Quick to re-manifest that same everyman enthusiasm he crafted with Reynolds on Free Guy, the pair handshake their way through insane action sequences, often merged with fitting “dad rock” tracks, jostling them back into that hard-bound driver’s seat. Reynolds starts to feel his age at points here, though not to any physical overexertion. But to a stage where snark is readily exchanged for sage wisdom, extended to his youthful counterpart. Newcomer Scobell takes all of that in effervescent stride, a very firm chip on his shoulder picking up more than a few of Reynolds’ tricks.
Those in the wings of Levy’s supporting cast can only follow elder Adam’s lead, staying on their toes, waiting for an appropriate time to leap. Those chances don’t pop up all too often, and cherished when they do. Inadvertently, they solidify Garner’s place in this film, pulling an almost Steenburgen in a brief bar scene where Reynolds consoles her frustrated nerves. And no doubt igniting a glimpse of reconnection when she and the steady Ruffalo commit to their all-too-fleeting 13 Going on 30 mini-reunion. Saldana earns so little screen time, for how much Reynolds fawns over their shared prior affections, and yet she doesn’t hesitate to press hard on the trigger. Keener’s a lame duck in the villain character, her random appearance and jarring dual role (as present and future iterations of herself) only slowing down Levy’s momentum. It even makes her athletic goons look palatable by comparison. And it hurts to admit that.

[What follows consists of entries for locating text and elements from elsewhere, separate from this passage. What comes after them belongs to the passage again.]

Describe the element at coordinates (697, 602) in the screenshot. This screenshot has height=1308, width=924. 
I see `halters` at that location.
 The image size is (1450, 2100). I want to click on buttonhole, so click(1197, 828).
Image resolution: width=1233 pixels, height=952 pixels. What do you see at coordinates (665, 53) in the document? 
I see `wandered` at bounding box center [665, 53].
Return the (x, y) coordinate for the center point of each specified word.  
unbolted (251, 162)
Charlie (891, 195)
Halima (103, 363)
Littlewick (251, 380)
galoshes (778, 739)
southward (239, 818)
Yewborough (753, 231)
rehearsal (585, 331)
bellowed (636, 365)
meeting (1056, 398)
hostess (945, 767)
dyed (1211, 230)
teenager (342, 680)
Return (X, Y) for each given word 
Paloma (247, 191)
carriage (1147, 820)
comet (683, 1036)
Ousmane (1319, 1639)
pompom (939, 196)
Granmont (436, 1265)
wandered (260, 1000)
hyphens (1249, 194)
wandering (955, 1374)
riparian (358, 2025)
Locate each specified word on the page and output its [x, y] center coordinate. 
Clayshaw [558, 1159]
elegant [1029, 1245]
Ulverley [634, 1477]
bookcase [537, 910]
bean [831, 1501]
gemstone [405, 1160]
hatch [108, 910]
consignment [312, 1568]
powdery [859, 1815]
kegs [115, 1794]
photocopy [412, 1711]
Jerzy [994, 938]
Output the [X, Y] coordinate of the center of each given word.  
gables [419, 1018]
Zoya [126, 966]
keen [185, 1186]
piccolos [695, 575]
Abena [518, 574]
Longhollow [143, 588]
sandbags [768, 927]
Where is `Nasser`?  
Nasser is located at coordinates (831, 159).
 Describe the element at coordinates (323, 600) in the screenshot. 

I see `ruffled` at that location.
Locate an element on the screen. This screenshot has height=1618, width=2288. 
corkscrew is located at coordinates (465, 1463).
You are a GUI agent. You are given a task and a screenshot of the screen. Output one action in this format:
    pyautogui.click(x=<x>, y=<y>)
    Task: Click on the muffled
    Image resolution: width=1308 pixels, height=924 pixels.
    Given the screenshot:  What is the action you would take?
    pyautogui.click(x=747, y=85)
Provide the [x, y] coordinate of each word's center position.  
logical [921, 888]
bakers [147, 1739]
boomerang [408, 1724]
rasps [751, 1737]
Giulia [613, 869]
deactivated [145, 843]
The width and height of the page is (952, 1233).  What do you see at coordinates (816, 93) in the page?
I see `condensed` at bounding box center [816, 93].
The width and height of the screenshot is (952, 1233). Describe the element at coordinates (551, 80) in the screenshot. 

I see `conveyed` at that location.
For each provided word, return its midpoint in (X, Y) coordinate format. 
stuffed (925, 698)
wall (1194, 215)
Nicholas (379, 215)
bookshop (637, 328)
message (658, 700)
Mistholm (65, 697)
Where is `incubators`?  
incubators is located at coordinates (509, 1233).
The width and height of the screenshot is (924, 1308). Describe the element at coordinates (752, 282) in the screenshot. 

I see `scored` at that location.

And the overwhelming familiarities do not cease on acting merits, as Levy strikes for that natural, earthy quality of mid-80s Spielberg. Myriad of peaceful outdoor locations (rubber-stamped by dense BC forests) dot the landscape, to stay grounded to an otherwise sound Earth. CG effects do not propose much of a distraction from that, Keener’s apparent de-aging to sell the “dual sides” motif being a lone exception. Veteran DP Tobias Schliessler (Ma Rainey’s Black Bottom) further broadens his creative high bar, holding each element, real or fabricated to a certain standard of visual balance for Levy’s focus. The careful notation of composer Rob Simonsen (Ghostbusters: Afterlife) completes the picture both sonically and tonally with a Silvestri-esque plangency.
What Levy returns to with all those extra avenues and a trifle of missed opportunities is a loving heart where to travel back in time equates to that hope for a second chance at love, to perhaps be different than who we are, who we were in the past. And how father-son relationships can often fortify reconstruction of character. That’s often a life-long process for many, and The Adam Project latches onto that idea with growing gusto, and a mushy center pushing forward. Its awkward execution does leave momentum behind, to lessen its promise as a perfect family night pick. A bold one all the same, with its pivot of communication wrapped in a stirring sci-fi adventure. Levy effectively continues with his extended workout as a captain of mainstream all-quad filmmaking, and Reynolds slowly returns to terra firma as age is wont to dictate. Despite the lengths it won’t go, where it ends up does make for a satisfying, re-watchable journey. (C+; 3/5 Horns Up!)
The Adam Project debuts on Netflix and in select theaters (locally at Bellevue’s Cinemark Lincoln Square) March 11; rated PG-13 for violence/action, language and suggestive references; 106 minutes.